Teknologi depth map pada Nokia 9 PureView menghasilkan kedalaman hingga 1.200 lapisan. Hal ini memungkinkan efek bokeh yang alami dan halus, jauh dari efek buatan software yang kerap terlihat kasar. Dengan pendekatan hardware seperti ini, kamera tersebut menawarkan pengalaman fotografi yang sukar ditandingi oleh ponsel-ponsel modern dengan teknologi pemrosesan gambar berbasis AI yang semakin populer.
Kelebihan Menonjol di Tahun 2026
- Kelima sensor kamera bekerja simultan sehingga menghasilkan data foto sangat detail.
- Sensor monokrom memberikan kontras dan detail yang superior dibandingkan sensor biasa.
- Dynamic range foto sangat luas, menjaga detail di highlight maupun bayangan.
- Depth map berlapis banyak mendukung efek bokeh organik.
- Hasil foto sangat jujur, memberi kontrol penuh pada pengolah gambar profesional.
Tantangan Memelihara Nokia 9 PureView
Meski punya keunggulan unik, memakai Nokia 9 PureView tahun ini tidak tanpa kendala. Pemilik harus menghadapi penurunan daya tahan baterai. Untungnya, baterai pengganti masih tersedia dengan harga terjangkau. Juga, perbaikan kamera sangat rumit. Karena kamera diselaraskan secara presisi dengan mesin asli, penggantian atau perbaikan lensa oleh pihak ketiga berisiko menurunkan kualitas gambar.
Selain itu, Nokia 9 memerlukan waktu pengolahan foto yang lebih lama dibanding ponsel masa kini yang mengandalkan prosesor cepat dan AI. Hal ini tentu memerlukan kesabaran, terutama di era yang mengutamakan kecepatan instan.
Siapa yang Masih Cocok Memiliki Nokia 9 PureView?
Nokia 9 PureView kurang ideal sebagai ponsel harian di tahun ini. Namun, bagi:
- Pecinta fotografi hitam-putih sejati,
- Kolektor gadget dengan minat sejarah teknologi,
- Fotografer yang gemar mengolah file RAW secara mendalam,
mendapatkan unit refurbished dengan kisaran harga $200 hingga $300 menjadi pilihan menarik. Ponsel ini lebih dari sekadar alat komunikasi, melainkan sebuah perangkat yang mengabadikan era eksperimental teknologi kamera dengan pendekatan hardware unik.

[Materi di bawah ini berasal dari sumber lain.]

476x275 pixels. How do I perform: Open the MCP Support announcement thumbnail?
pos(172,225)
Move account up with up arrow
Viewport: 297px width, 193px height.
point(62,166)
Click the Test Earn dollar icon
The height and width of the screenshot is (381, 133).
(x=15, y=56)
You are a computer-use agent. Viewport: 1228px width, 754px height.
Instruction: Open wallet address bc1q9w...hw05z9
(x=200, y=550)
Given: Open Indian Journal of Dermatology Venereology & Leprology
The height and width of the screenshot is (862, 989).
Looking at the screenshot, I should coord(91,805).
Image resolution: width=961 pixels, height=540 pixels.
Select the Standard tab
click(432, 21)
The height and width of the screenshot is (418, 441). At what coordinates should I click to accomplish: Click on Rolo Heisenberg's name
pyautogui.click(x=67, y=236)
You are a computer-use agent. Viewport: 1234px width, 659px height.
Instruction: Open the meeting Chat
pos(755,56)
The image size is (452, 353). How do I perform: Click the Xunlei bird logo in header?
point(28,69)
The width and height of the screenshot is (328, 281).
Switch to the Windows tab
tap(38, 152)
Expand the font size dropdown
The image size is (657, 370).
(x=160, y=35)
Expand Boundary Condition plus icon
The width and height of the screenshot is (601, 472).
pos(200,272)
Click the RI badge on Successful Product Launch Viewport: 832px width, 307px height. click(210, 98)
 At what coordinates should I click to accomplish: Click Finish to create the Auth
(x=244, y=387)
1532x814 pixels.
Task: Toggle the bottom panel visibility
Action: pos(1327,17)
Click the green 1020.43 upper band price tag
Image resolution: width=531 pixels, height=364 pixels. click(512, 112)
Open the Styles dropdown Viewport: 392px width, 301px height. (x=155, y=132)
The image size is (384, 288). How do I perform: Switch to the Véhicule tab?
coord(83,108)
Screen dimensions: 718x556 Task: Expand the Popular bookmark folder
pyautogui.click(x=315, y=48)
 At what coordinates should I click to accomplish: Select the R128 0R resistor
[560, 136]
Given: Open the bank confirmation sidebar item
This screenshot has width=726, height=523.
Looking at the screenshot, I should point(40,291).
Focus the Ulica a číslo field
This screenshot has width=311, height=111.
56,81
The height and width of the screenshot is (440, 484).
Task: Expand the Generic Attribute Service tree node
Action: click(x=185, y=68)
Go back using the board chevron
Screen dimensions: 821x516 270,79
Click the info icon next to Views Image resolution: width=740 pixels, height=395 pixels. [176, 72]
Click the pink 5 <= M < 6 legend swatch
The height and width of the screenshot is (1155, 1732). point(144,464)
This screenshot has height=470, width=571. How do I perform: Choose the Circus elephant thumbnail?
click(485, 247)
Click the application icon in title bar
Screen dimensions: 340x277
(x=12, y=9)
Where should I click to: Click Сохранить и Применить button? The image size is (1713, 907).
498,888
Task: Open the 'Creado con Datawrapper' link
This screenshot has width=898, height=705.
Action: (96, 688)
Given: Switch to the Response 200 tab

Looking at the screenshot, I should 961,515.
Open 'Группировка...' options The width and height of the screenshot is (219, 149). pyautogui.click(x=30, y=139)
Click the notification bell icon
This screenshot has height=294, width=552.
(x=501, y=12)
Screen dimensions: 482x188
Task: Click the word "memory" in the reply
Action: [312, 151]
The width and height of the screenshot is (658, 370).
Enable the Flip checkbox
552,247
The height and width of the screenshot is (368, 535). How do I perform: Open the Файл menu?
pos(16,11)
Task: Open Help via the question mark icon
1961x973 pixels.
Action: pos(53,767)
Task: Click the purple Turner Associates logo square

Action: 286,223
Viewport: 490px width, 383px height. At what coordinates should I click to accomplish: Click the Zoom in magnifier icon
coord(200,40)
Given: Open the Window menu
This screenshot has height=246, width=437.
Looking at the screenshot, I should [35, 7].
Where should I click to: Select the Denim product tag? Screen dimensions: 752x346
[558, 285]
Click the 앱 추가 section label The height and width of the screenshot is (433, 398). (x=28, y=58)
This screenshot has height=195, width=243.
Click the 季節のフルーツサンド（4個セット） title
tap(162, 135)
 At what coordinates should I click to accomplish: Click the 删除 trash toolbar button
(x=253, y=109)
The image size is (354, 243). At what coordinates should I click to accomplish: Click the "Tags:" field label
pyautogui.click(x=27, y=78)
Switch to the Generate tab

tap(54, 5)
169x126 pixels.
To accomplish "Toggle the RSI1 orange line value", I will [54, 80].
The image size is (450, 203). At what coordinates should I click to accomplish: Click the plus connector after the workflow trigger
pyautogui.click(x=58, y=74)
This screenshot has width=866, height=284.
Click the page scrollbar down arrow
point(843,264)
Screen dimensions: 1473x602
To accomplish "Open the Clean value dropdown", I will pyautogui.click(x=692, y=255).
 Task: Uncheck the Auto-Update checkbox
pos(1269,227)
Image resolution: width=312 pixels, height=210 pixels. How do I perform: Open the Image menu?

Nokia 9 PureView menjadi pengingat bahwa inovasi dalam fotografi tidak selalu harus mengandalkan tren perangkat lunak terbaru. Perangkat ini menunjukkan bagaimana sebuah konsep hardware berani dan kompleks masih bisa relevan dalam menghadirkan kualitas foto murni dan autentik. Meski komersialnya tidak seberhasil ponsel lainnya, teknologi lima kamera berbaris khas Nokia ini berhasil menjadi ikon dalam dunia fotografi mobile hingga hari ini.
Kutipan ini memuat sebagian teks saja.